A Family Issue
After her son was born with a cleft lip and palate — which means a lifelong journey of medical care — Michigan mom on mission to help other parents
At her 20 weeks ultrasound, Jaimee Saputo-Fristedt received the news — her son would be born with a cleft lip and palate.
“It was definitely scary, because you know right away that the only way to fix that is surgery, and you know it needs to be done at a really young age,” says the Highland resident. “You feel a little bit lost for a minute because you don’t know what to do.”
A cleft in the lip or palate occurs when the soft tissue of the lip or palate doesn’t join together completely during pregnancy. The Centers for Disease Control and Prevention in Atlanta estimates about 2,650 babies are born each year in the U.S. with a cleft palate and 4,440 babies with a cleft lip, with or without a cleft palate. The cause is thought to be a combination of genetics and other factors such as environment and medications. Babies born with this condition face a lifetime of medical care.
Saputo-Fristedt began researching options, which eventually led her to Dr. Arlene Rozzelle, chief of plastic surgery at The Children’s Hospital of Michigan in Detroit.
At Rozzelle’s side is Peggy Schorr, a certified pediatric nurse practitioner. Schorr knows the questions parents will have, and she personally types out guides with timelines, contact information, and FAQs. “We tell them all of this in clinic, but they’re overwhelmed,” she says.
Jaimee’s son, Noah, was born on June 28, 2009. Two weeks later he began his treatment by being fitted for a nasoalveolar molding, a retainer that helps bring together the cleft before surgery. At 4 months old he went in for his first cleft surgery to repair his lip. By 8 months, he returned to have his cleft palate repaired.
“Some of these kids and going to need five to seven operations or more by the time they go to college,” Rozzelle says. “This is a lifelong medical situation that’s going to need ongoing care.”
The Children’s Hospital of Michigan houses one of the largest comprehensive cleft craniofacial departments in the state. According to the Michigan Department of Health and Human Services, 2,514 children were born with cleft lips and palates in Michigan between 2000 and 2012.
Another facial syndrome called Pierre Robin Sequence is one of Rozzelle’s research specialties. It’s rather uncommon; according to the Cleft Palate Foundation, frequency estimates range from 1 in 2,000 to 30,000 births, based on how strictly the condition is defined.

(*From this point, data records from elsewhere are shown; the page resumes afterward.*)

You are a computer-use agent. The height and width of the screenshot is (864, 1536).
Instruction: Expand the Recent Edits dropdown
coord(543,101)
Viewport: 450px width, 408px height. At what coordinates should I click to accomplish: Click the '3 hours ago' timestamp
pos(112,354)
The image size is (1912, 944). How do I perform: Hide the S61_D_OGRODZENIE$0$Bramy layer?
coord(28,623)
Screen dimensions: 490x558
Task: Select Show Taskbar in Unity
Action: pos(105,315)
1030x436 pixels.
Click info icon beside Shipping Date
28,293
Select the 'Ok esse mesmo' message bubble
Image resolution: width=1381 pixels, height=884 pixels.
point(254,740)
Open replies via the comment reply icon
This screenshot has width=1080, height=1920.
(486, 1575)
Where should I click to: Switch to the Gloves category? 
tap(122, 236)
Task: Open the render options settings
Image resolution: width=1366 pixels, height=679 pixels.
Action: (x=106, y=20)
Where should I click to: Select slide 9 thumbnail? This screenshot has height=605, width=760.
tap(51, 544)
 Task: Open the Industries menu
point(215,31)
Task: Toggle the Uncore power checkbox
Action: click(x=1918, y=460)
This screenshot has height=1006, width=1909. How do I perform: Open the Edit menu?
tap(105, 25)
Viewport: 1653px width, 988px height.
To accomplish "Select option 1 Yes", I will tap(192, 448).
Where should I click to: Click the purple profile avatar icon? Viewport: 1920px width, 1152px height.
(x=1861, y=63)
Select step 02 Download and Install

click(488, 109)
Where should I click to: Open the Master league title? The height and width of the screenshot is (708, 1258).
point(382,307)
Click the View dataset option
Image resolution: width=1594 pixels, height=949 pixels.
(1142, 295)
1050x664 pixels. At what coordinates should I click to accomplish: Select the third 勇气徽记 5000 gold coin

When born with this abnormality, infants have a smaller than normal jaw, pushing the tongue to the back of the throat, and obstructing the airway. This leads to difficulty breathing and eating. To treat, Rozzelle makes an incision on either side of the jaw and implants a mechanical intraoral distractor, an expandable metal device, on either side of the osteotomis. This is done shortly after birth and slowly expands the jaw to promote bone growth. This results in an elongated jaw within a few days.
The Children’s Hospital of Michigan was an early adopter of using this distraction method on infants. Although similar procedures were being done around the country on older children, Rozzelle saw the benefits of placing the device on infants who are still rapidly growing, and customized the device with a lock to prevent it from sliding backward during eating and movement.
“A lot of kids with cleft or craniofacial anomalies are going to have other medical problems,” Rozzelle says. Treatment is multidisciplinary, combining the hospital’s professionals in subspecialties such as ear/nose/throat, speech therapy, audiology, oral surgery, prosthodontics, nutrition, neurosurgery, pediatric imaging, interventional radiology, orthodontia, pediatric dentistry, and nasoalveolar molding, which is an important part of lip repair.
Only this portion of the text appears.